Christie's follows the money to China

With millionaires on tap, the country holds promise for top auction houses.
Andy Warhol, Self-Portrait With Skeleton Arm and Madonna
Andy Warhol, Self-Portrait With Skeleton Arm and Madonna

Following the money held by newly minted Chinese millionaires, Christie’s has opened in Shanghai.

“We have made a significant achievement in becoming our own entity in Shanghai, without any Chinese partnership,” said Jonathon Stone, chairman and international head of Asian art. “We can act as we do in any of our offices, such as New York, Paris and Hong Kong; however, being in Shanghai allows us to target our Chinese customers more accurately. The Chinese market has become deeper, bigger and broader.”
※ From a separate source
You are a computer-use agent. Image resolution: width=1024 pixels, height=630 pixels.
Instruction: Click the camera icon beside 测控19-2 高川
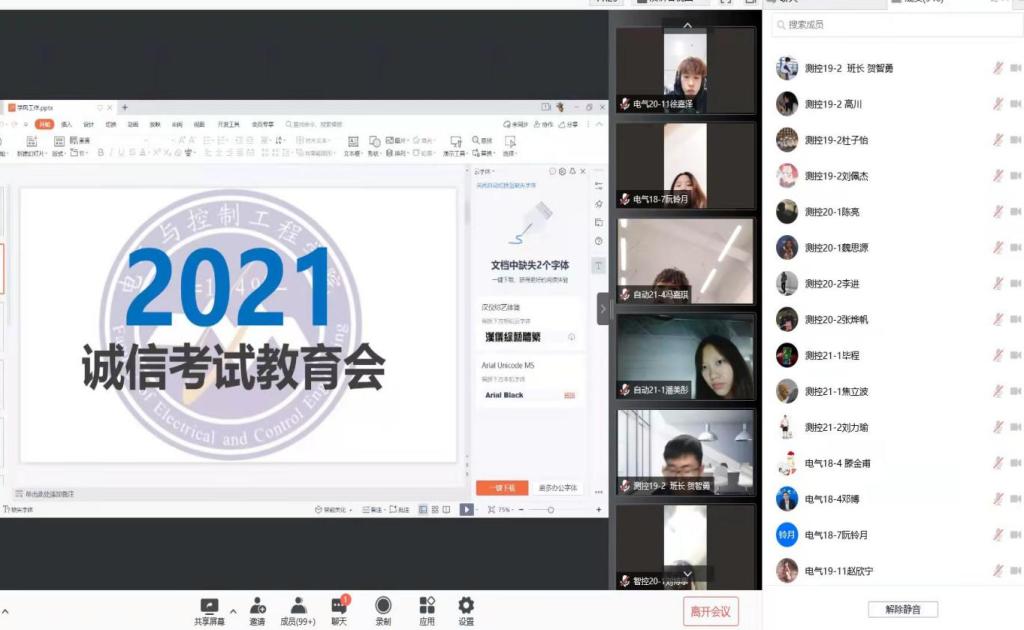click(1015, 104)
Chinese laws and regulations about cultural relics define what Christie’s is allowed to sell within the country, forbidding any works made before 1949, even Western art.

However, Christie’s can exhibit art works to assist wealthy Chinese collectors learn about Western art. “Chinese collectors tend towards the big names in Western art but this buying trend has been growing at a steady pace; it is not a bubble,” said Stone. “We cannot deal or trade in cultural patrimony, even non-Chinese works. However, we can attract buyers from China to our auctions that are held all over the world where they can buy what they like.”

The first Shanghai show in September 2013 put on a display of Pablo Picasso’s 1969 Homme Assis, a 1963 still-life by Giorgio Morandi, and Self-Portrait With Skeleton Arm and Madonna, an acrylic and silkscreen ink by Andy Warhol, which sold for Rmb12 million ($1.95 million). The Western art resides in Shanghai’s new free-trade zone, meaning it can be brought into China, shown to the public and taken out again without any tax having to be paid.

The auction also included Asian contemporary art and fine wines, in recognition of China’s booming market for rare vintages. The first sale raised about $25 million while the second auction, held in April, made around $20 million.

“The outcomes of these initial auctions was about as expected, and gave a good representation of what Christie’s is all about,” said Stone.

Of course, Shanghai’s newly hatched auctions are dwarfed by the long-established spring and autumn sales in Hong Kong. The May 2014 auction concluded this year with $389 million in sales.

“The wave of energy from Asian collectors swept through our sale in Hong Kong as well as in other locations this year,” said Francois Curiel, chairman of Christie’s Asia Pacific, in a recent press release. “Asian buyers showed their knowledge and expertise, focusing on acquiring works of art of exceptional quality.”

Stone said that anything imperial, belonging to an emperor or his court, and Song, Ming and Qing ceramics are high on the lists of canny Chinese buyers in Hong Kong.

On the other hand, Stone added: “Our job is also to identify younger artists and showcase them to an international audience. Emerging artists from China are of interest to all collectors.”

Speaking about collectors, Stone said that many buy what they love but are usually very aware of the value of their collections. “Art is a tangible asset,” he said. “We have seen growth of people buying with the intention to make money.

“This trend has been driven by the escalation of prices, especially of contemporary Chinese art. But buyers should remember that all categories of art go through cyclical periods and that art is no longer just in the US, Europe and Japanese markets, but truly has become international. They should be exploring art from everywhere.”